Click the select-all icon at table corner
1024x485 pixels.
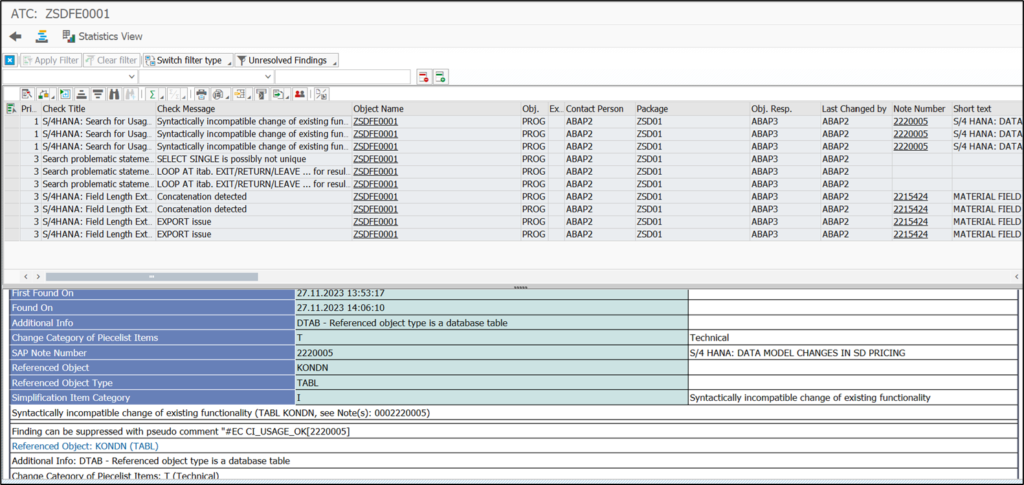pos(10,108)
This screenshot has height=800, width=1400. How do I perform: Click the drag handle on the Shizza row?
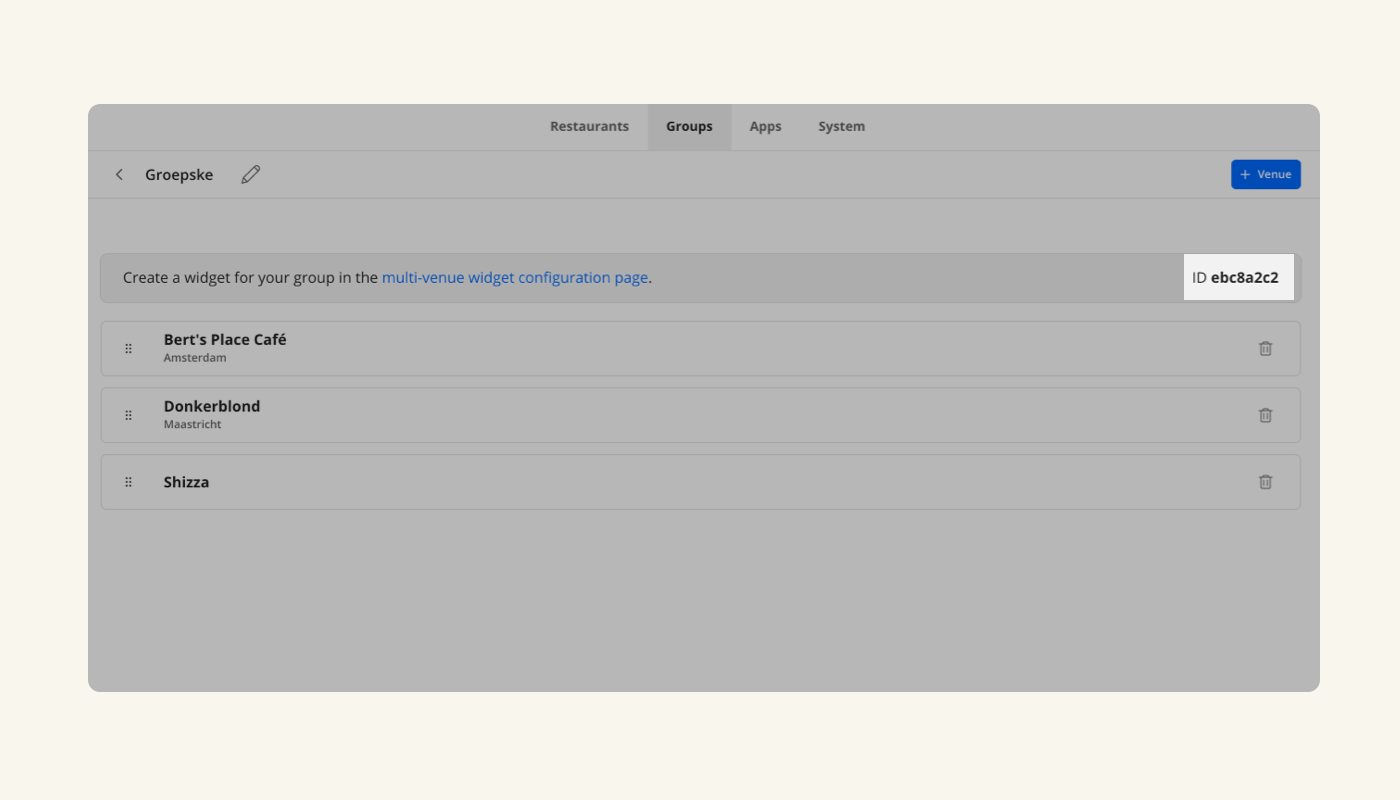(x=128, y=482)
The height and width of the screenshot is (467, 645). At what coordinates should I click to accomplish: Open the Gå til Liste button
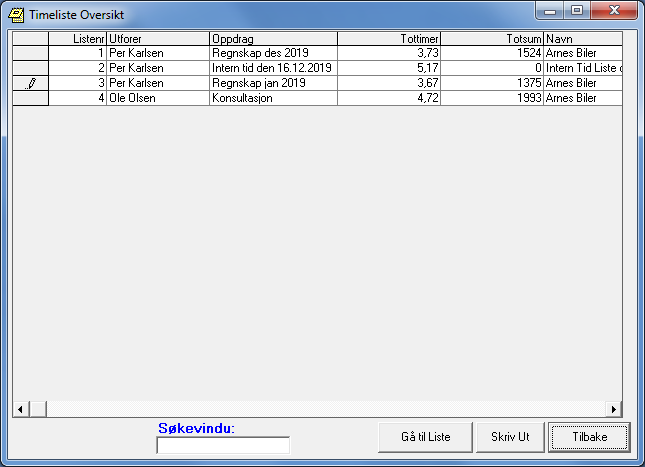click(425, 437)
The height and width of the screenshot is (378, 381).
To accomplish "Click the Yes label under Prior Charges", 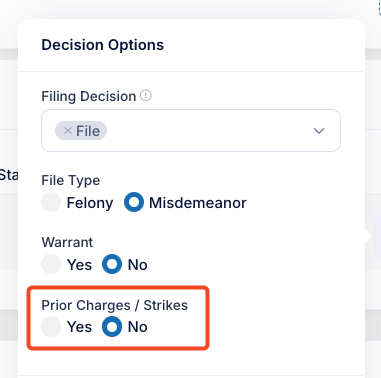I will pyautogui.click(x=79, y=327).
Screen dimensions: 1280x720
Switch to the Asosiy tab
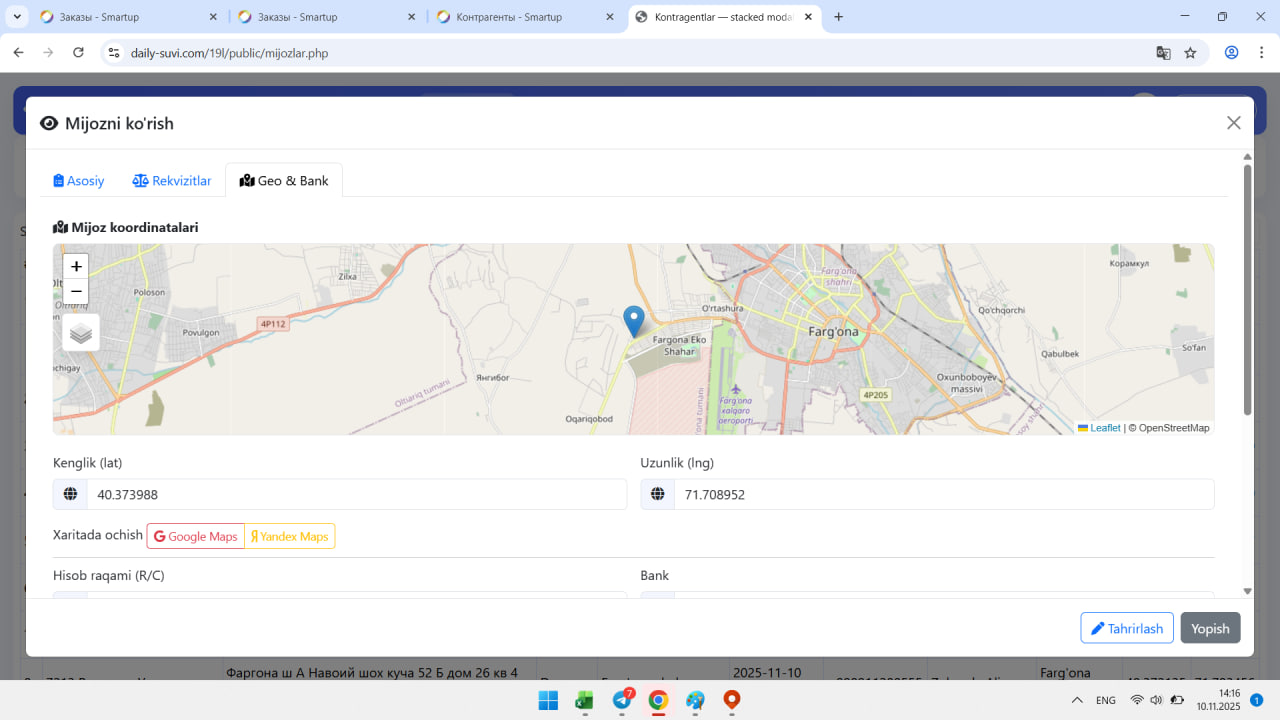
··········
* [Work task]: Nothing but the lines from the one containing "Screen dimensions: 1280x720" through the end of the listing should be written out, each exactly, and pictures must be left out.

* [Solution to the problem]:
Screen dimensions: 1280x720
Switch to the Asosiy tab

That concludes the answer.